Seize printemps : le premier long de Suzanne Lindon mi figue mi raisin
C'est lors de la présentation par Thierry Frémaux lors du dernier Festival Lumière où un certain nombre de films Cannes 2020 ( ceux qui sortent désormais en salles) du film Seize Printemps que l'on a appris que la réalisatrice Suzanne Lindon était la fille de Vincent Lindon et de Sandrine Kiberlain.
Même si ni elle ni Frémaux n'ont souhaité s'apesantir sur cette prestigieuse descendance, ce qu'on peut comprendre, le détail mérite son importance surtout quand on sait que la réalistrice n'avait même pas 20 ans lorsqu'elle a commencé le tournage de son premier long métrage, ce qui est très rare dans le paysage du cinéma français.
Car, exception faite de Nathan Ambrosini qui, du haut de ses 18 ans, avait réalisé le film « Les Drapeaux de papier » sorti il y a deux ans, et qu'on avait eu la chance de rencontrer à cette occasion, les jeunes réalisaeurs français attendent souvent d'avoir fini leurs étudess ( si possible à la FEMIS) et d'avoir réalisé plusieurs courts métrages avant de se frotter à l'exercice si périlleux du long.
Concernant la jeune Suzanne Lindon et ses vingt printemps au compteur, on se rend compte qu'elle a brulé les étapes et à la vue de son film (que Thierry Frémaux avait présenté de façon très élogieuse en octobre dernier), pourvu d'un certain nombre de qualités mais qui manque un peu de consistance, on peut penser que quelques années d’expérience supplémentaies n'auraient pas forcément été superflues.

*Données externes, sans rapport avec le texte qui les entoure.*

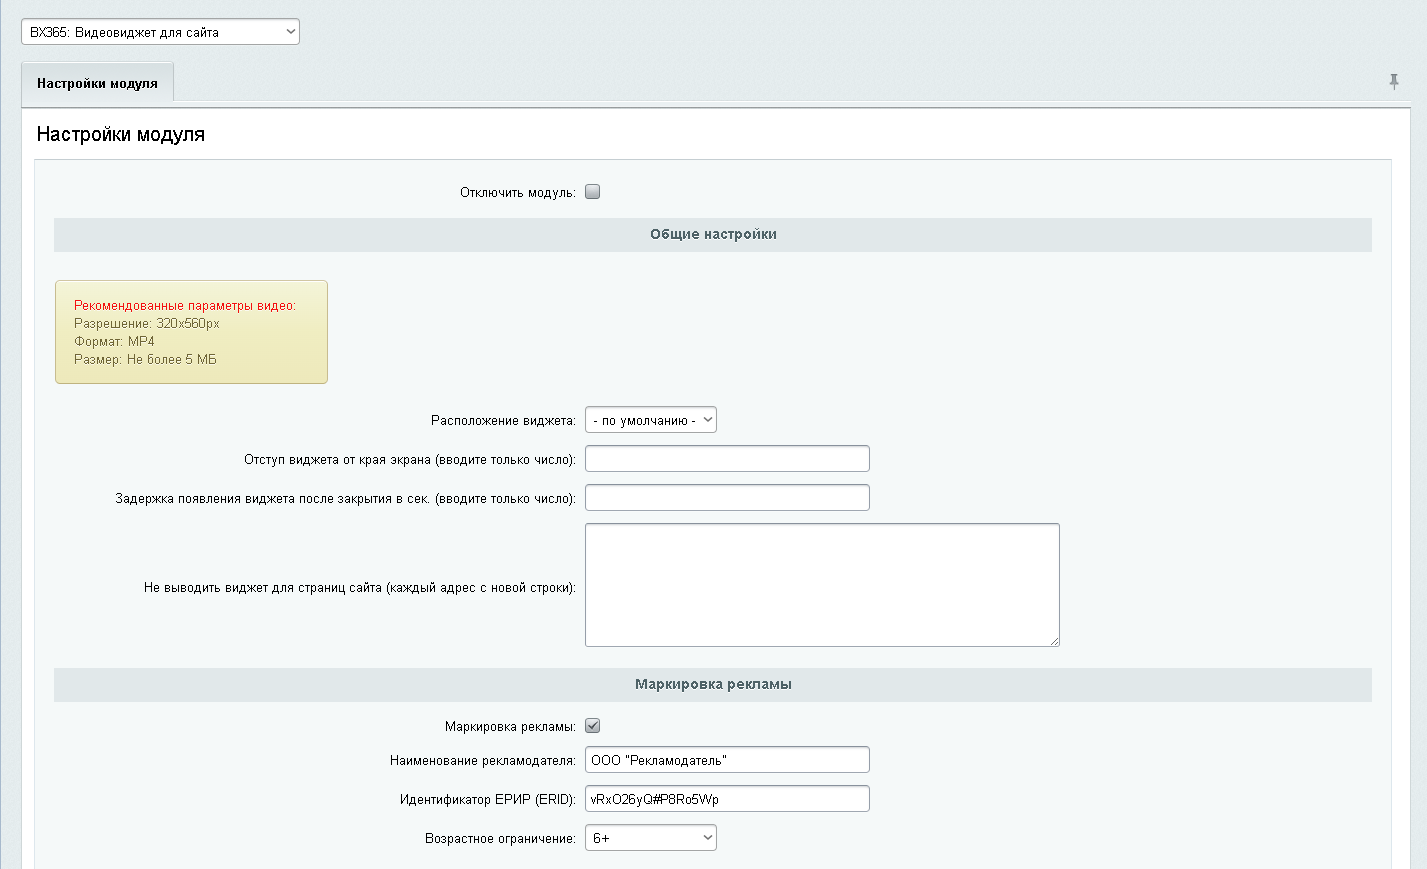Expand the 'Расположение виджета' dropdown
This screenshot has width=1427, height=869.
tap(650, 420)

On sent bien l'amour de sa réalisatrice pour le cinéma , son film étant truffé de références d'un cinéma qu'elle aime depuis l'enfance; de L’Effrontée de Claude Miller- sa ressemblance physique avec Charlotte Gainsbourg étant d'ailleurs criante- à À nos amours de Maurice Pialat en passant par le Diabolo Menthe de Diane Kuris.
On devine aussi son goût pour d'autres arts ( quelques jolies scènes chorégraphiques en hommage à Pina Bausch) mais on a quand même l'impression que la jeune réalisatrice n'a pas grand chose à nous raconter et qu'un court métrage aurait largement suffi .

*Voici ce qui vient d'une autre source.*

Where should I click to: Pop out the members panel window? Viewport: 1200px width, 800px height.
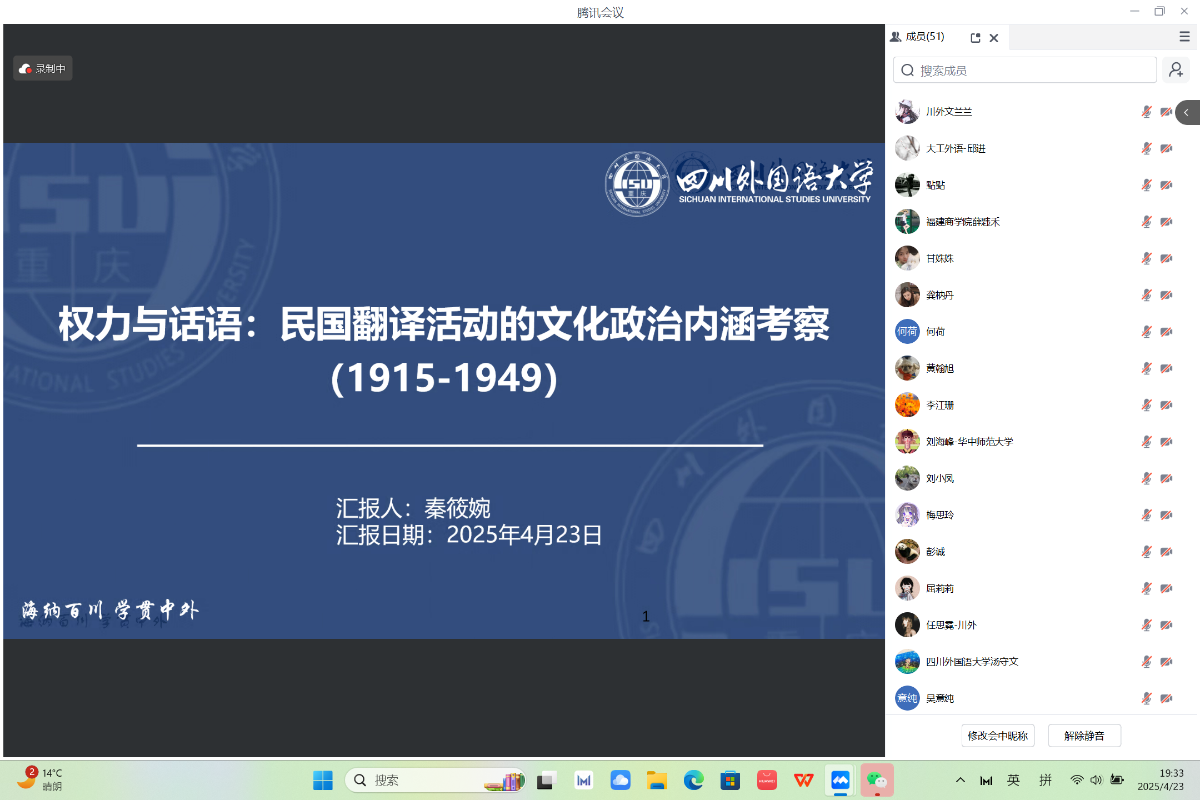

Loin des oeuvres bavardes et traversées d'une grande intensité, Seize printemps privilégie une atmosphère minimaliste, pleine de douceurs et d'ellipses; intention louable s'il en est, mais qui donne quand même le sentiment net de manquer de consistance..
Aucune réflexion sociale ou de dimension psychologique dans cette histoire d'une jeune fille ( la réalisatrice elle même) qui vit dans une ambiance familiale aimante et qui va tomber amoureuse d'un comédien bien plus âgé qu'elle.

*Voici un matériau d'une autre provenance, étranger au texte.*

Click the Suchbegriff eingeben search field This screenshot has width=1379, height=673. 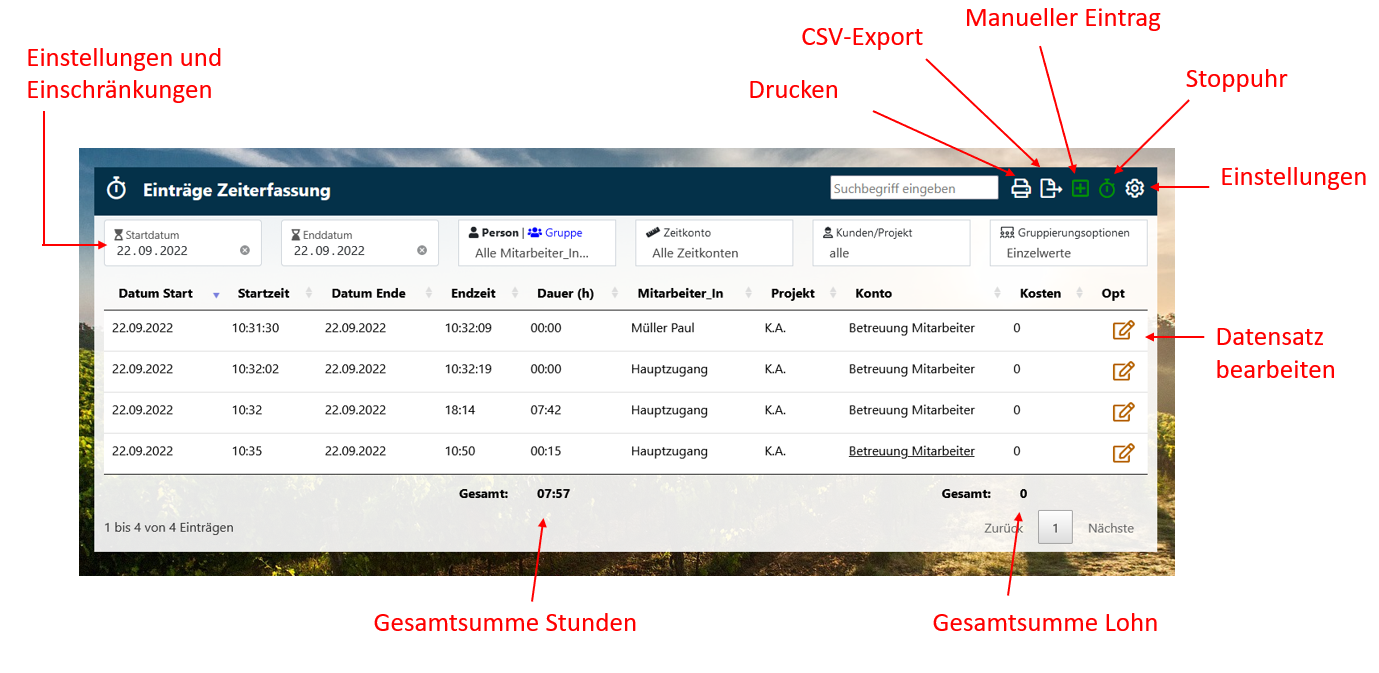tap(913, 188)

Rien de scabreux ou de sulfureux non plus dans cette histoire d'amour entre un trentenaire et une adolescente- on n'est pas chez Nabokov- ; Suzanne Lindon optant pour la suggestion et les non dits sauf que là encore, le film, à ne pas vaiment traiter son sujet, s'avère rapidement répétitif .
Son rythme languissant provoque une indolence qui pourra vite lasser le spectateur, qui attend en vain une émotion qu'il était venu chercher.
Certains seront sans doute charmés par la poésie de l'ensemble ( et la jolie bande son de Vincent Delerm), d'autres trouveront le temps long alors que le film ne dépasse pas l'heure vingt..
Bref, Suzanne Lindon, qui joue, réalise et a écrit le scénario de son premier long, n'a sans doute eu les épaules pas assez larges pour un tel projet.
Son premier film n'a pas la force des premiers Xavier Dolan mais là, n'était sans doute pas son intention non plus .
A l'heure où les bons films sont particulièrement présents à l'affiche, peu de chance que ce Seize Printemps se démarque largement du lot, à moins que le nom des Lindon suffisent à attirer l'attention de certains curieux.